Diferentemente do anterior, que focou insistentemente no desgaste físico, “A Decade of Fitness” procura mostrar o lado humano mas, em muitos momentos, acabam por perder histórias que seriam interessantes como o desmaio de atletas na edição de 2015 e sua superação em 2016, a estréia nos Crossfit Games após várias eliminações, atletas veteranos com rendimento surpreendente, etc.

Apesar de interessantes, os flashbacks não seguem nenhum padrão de tratamento de imagem sendo ora tom sépia (para dar a impressão de algo passado), ora sem nenhuma diferenciação. Mesmo as declarações de quem está por trás da organização parecem deslocadas com relação à história e, em algumas partes, repetitiva com as mesmas frases de efeito que poderiam ser evitadas.

A partir do momento que os jogos iniciam, na metade do filme, alguns flashbacks quebram a tensão e estendem a expetativa ajudando na fluidez, porém em outros atrapalham o andamento da história e o desenrolar do roteiro, dando forte sensação que são apenas colocados para “esticar” o enredo. Alguns dramas são supervalorizados, mostrado mais de uma vez, e outros, com maior potencial, desprezados.

O filme “Fittest on Earth: A Decade of Fitness” é uma visível evolução na maneira de apresentar o esporte e documentar atletas e os próprios Crossfit games e, diferentemente de muitas outras produções esportivas, merece elogios pela inclusão de mulheres na direção.

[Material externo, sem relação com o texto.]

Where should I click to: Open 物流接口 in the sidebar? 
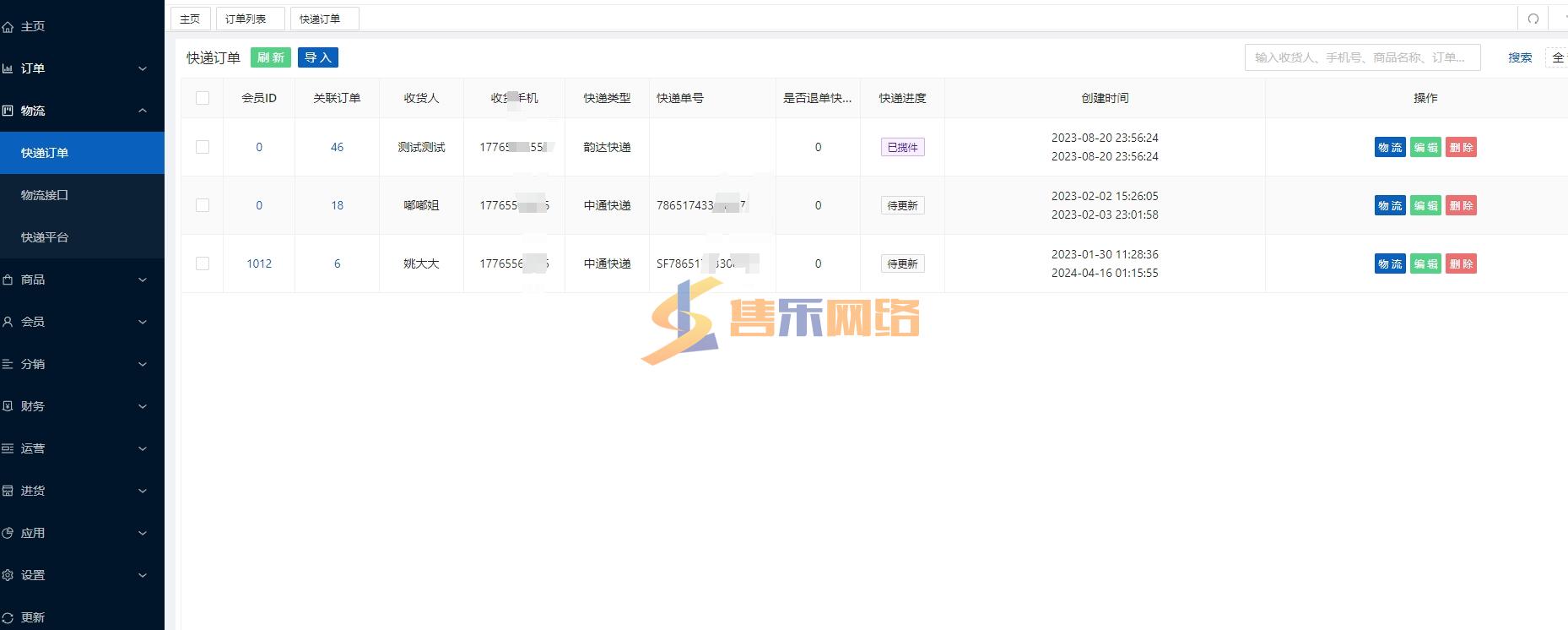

A diversidade acrescentou qualidade na maneira de produzir o filme e, visivelmente, aprimorou a qualidade técnica que, assim como o próprio esporte tem como mote, deve ser constante e preocupado com as disciplinas técnicas e não com o gênero das pessoas. Sem dúvida a produção mostra um amadurecimento considerável em qualidade de roteiro e personagens, apesar de ainda derrapar em antigos vícios.

Da mesma maneira que um atleta deseja chegar a fazer parte da elite do esporte, tendo vários desafios e superações pelo caminho, os produtores de documentários de Crossfit também têm. Mas pelo que foi mostrado em “Fittest on Earth: A Decade of Fitness” estão determinados e estão no caminho certo.